**TASK INSTRUCTIONS**
Send back the line that contains "The width and" and all lines following it through the end of the data below, exactly, omitting pictures.

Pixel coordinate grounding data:
>>>>>

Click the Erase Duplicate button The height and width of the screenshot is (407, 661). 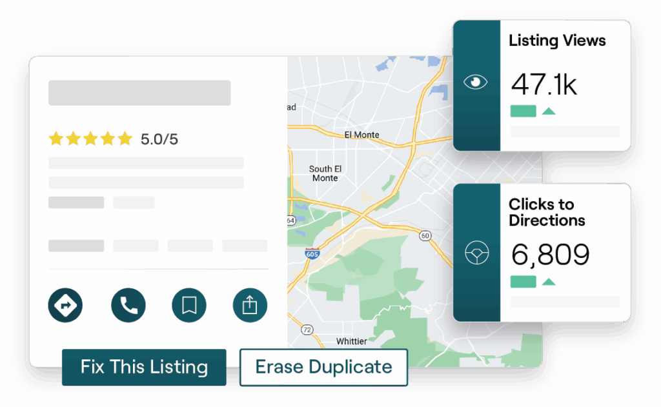point(323,366)
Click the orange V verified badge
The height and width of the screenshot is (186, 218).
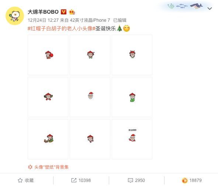63,12
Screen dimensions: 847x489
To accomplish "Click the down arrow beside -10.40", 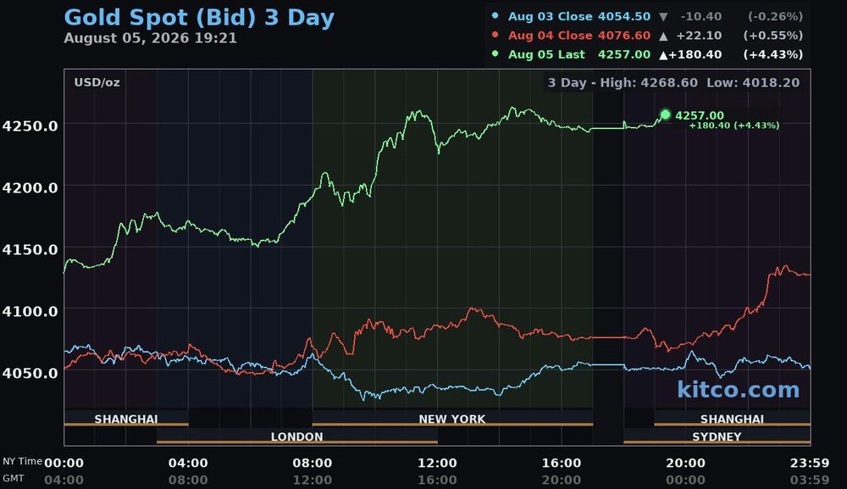I will [x=663, y=17].
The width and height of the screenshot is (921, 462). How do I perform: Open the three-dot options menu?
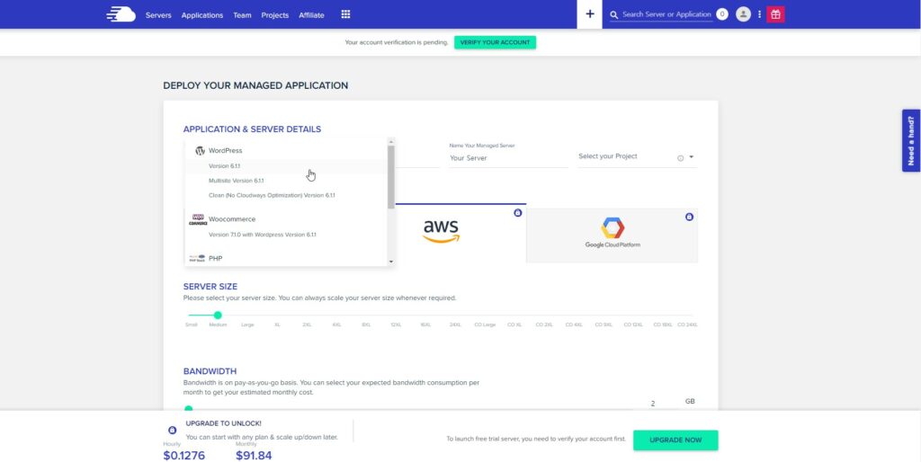click(x=759, y=14)
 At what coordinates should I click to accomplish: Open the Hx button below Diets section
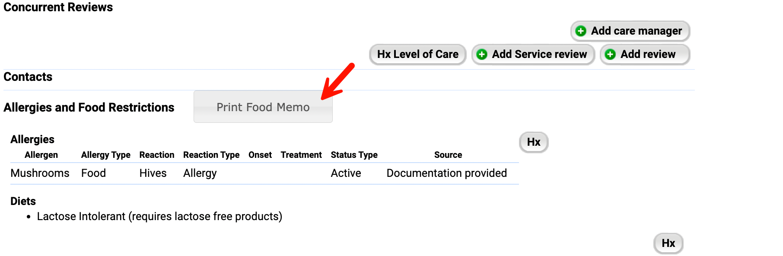(668, 243)
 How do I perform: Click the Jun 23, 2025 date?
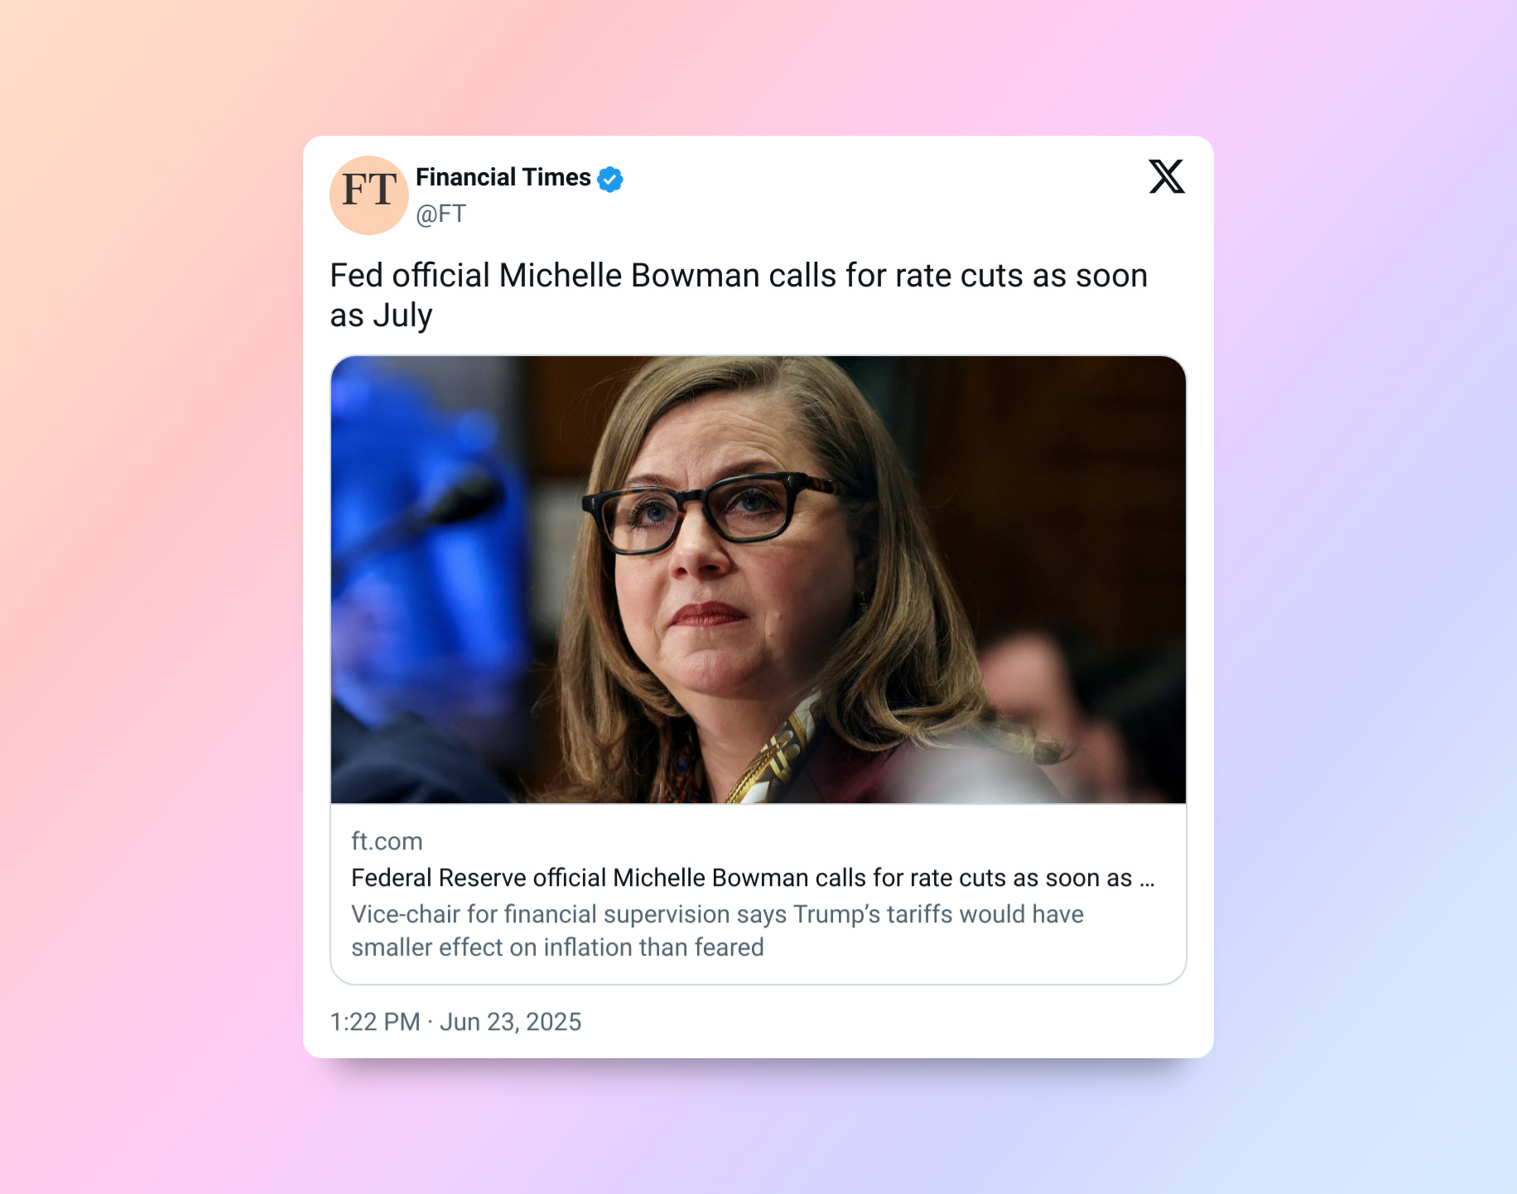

<<<<<

**ANSWER SPACE**
The width and height of the screenshot is (921, 462). How do I perform: Open the three-dot options menu?
click(x=759, y=14)
 At what coordinates should I click to accomplish: Open the Hx button below Diets section
(668, 243)
 How do I perform: Click the Jun 23, 2025 date?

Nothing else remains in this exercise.